Simplify Your Wedding Plans
- Tuesday, March 20, 2007
Editor's Note: The following is a report on the practical applications of Sharon Hanby-Robie's new book, A Simple Wedding, (GuidepostsBooks, 2007).
It’s easy to become overwhelmed with the enormous responsibilities of planning a wedding. As you and your fiancé’s families prepare to unite, it may seem like everyone has an opinion or expectation to express, compounding the pressure you face.
But you can find the peace God wants you to have if you simplify your wedding plans. Here’s how:
Invite God to guide you. Rely on God’s unlimited wisdom and power to help you prepare for your wedding. Don’t let yourself get overwhelmed; stay connected to God through frequent prayer about all the details. Expect God to inspire you and your fiancé with many wonderful ideas as you go through the planning process. Recognize that God wants to use your marriage to help both you and your future spouse grow and serve Him through serving others. Make a commitment to view your upcoming marriage as a ministry and ask the Holy Spirit to help you see ways your marriage can contribute to the world. Ask God to help you see your fiancé as God sees him, and to value his input as you plan your wedding together. Establish a habit of praying with your future spouse often.
Celebrate your engagement. Before announcing that you’re engaged, decide who should be told first. Once you’ve revealed the news to both sets of parents, help them get to know each other better. Have them participate in an interactive activity like a barbecue or sports game, to encourage conversation. Be prepared for the many questions people will ask you once they hear you’re engaged, and practice giving your answers in advance so you won’t be caught off-guard. Throw an engagement party for people who will also be invited to your wedding.
Learn all you can. Begin premarital counseling to think about, discuss, and pray through important issues you’ll need to deal with in your marriage, such as: communication, conflict resolution, personality issues, financial management, sexual expectations, marital satisfaction, leisure activities, children and parenting, family and friends, role relationships, and spiritual beliefs. Seek to create a framework for merging your separate lives into one shared life. Read books about marriage together. Ask a couple with a strong marriage that you admire to mentor you and your fiancé. Consider whether or not a prenuptial agreement would be wise for you and your fiancé.
Do it your way. Don’t feel pressured to please your family and friends if they don’t agree with some of your choices; remember that your wedding should reflect what’s most important to you and your fiancé. Work with him to decide what type of wedding experience best symbolizes the kind of life you want to share together. Privately discuss what’s important to you, and then present a united front to your family and friends. Be clear and upfront, yet respectful, when communicating your desires to them. Keep in mind that if your parents are paying for the wedding and insist that something be done their way, you may need to pay for the wedding yourself to avoid conflict. Pray for peace as you make your plans. Incorporate some old traditions that are meaningful for you and your fiancé into your wedding plans, and feel free to start new traditions as well. Consider creating a theme for your wedding.
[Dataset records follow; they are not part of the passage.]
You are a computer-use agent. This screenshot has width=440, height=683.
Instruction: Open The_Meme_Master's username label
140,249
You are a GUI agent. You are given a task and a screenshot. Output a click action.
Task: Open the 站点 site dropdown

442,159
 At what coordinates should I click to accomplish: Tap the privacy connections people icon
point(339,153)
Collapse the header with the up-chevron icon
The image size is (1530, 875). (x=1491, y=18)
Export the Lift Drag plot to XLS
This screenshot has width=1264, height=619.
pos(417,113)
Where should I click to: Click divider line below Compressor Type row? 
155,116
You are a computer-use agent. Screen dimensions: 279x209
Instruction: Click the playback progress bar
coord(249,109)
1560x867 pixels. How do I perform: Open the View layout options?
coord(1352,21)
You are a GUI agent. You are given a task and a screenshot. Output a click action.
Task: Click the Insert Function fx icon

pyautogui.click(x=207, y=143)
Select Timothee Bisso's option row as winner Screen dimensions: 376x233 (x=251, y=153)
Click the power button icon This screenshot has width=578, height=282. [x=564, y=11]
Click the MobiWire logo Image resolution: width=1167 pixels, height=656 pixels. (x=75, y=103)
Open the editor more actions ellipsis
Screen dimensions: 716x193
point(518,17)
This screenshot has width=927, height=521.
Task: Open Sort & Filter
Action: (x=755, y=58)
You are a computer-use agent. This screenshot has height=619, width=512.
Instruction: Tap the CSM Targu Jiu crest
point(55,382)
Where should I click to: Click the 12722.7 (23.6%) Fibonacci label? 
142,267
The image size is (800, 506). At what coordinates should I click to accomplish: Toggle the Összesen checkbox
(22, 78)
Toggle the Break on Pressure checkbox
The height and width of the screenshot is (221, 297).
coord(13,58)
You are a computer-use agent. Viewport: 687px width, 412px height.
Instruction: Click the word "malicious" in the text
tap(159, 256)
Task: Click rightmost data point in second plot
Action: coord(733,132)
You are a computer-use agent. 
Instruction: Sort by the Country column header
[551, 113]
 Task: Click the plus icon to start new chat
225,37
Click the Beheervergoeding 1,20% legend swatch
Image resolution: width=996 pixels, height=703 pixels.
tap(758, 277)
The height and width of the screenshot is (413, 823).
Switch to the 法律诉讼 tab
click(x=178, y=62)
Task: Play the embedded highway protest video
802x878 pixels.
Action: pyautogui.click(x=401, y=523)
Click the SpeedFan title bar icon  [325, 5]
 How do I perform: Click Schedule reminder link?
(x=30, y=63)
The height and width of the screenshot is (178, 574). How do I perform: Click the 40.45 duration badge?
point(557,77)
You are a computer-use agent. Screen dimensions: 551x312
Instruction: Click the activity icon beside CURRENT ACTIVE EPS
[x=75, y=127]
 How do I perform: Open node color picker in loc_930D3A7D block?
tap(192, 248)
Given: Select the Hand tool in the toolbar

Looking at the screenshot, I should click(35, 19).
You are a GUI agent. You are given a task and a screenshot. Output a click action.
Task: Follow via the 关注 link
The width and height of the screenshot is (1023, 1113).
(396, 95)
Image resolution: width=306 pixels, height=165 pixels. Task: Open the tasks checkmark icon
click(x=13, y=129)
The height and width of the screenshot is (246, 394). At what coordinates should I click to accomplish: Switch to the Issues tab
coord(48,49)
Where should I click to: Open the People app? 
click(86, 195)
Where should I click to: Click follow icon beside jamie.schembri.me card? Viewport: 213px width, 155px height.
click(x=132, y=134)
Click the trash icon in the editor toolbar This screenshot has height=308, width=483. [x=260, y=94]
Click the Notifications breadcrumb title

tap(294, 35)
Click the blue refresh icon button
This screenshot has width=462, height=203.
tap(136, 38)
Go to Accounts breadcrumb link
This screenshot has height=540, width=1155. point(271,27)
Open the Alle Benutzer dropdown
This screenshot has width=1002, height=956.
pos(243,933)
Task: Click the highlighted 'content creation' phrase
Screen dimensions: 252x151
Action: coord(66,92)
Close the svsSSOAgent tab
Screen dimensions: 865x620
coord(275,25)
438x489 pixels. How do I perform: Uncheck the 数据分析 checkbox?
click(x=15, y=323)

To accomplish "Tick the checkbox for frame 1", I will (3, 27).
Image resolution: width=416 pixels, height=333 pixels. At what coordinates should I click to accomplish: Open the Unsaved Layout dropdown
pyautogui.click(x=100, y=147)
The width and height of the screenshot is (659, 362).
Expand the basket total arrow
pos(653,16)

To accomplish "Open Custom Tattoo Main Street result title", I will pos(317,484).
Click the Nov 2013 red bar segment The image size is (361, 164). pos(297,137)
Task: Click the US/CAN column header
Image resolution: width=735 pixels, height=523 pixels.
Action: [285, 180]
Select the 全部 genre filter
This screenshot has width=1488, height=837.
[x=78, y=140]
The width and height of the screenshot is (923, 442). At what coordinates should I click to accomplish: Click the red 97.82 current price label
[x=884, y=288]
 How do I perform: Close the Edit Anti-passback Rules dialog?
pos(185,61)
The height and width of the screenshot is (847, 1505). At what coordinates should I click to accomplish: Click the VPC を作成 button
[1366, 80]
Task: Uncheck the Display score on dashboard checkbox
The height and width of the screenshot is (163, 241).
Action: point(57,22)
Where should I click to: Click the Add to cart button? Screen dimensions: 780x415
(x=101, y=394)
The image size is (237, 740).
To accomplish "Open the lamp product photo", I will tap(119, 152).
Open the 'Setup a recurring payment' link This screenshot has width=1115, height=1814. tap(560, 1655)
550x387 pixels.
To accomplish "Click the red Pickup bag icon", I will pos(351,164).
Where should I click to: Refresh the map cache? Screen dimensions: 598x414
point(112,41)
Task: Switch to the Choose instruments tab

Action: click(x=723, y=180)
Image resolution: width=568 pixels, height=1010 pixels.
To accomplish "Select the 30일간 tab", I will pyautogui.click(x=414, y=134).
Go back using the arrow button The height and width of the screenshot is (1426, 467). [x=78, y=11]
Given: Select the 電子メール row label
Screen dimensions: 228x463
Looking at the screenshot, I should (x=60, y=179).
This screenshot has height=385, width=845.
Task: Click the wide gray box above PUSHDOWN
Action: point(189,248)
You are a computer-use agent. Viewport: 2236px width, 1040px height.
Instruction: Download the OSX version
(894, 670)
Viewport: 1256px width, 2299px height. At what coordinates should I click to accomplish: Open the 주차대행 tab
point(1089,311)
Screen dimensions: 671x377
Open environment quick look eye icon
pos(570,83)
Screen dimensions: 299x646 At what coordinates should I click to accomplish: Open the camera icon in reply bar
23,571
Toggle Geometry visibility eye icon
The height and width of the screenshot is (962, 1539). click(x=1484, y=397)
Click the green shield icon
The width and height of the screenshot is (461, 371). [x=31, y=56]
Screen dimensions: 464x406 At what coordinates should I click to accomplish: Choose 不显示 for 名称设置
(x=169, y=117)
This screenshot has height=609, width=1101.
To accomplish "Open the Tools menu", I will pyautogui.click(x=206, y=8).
Look to the future instead of the past. Deal openly and honestly with the baggage you and your fiancé are bringing into your marriage: Perhaps one or both of you has been married before, you and he might have issues from your backgrounds that require healing and reconciliation, or maybe you all have divorced parents who don’t get along and could spoil your wedding plans. Ask God to give you realistic expectations and help you resolve conflicts.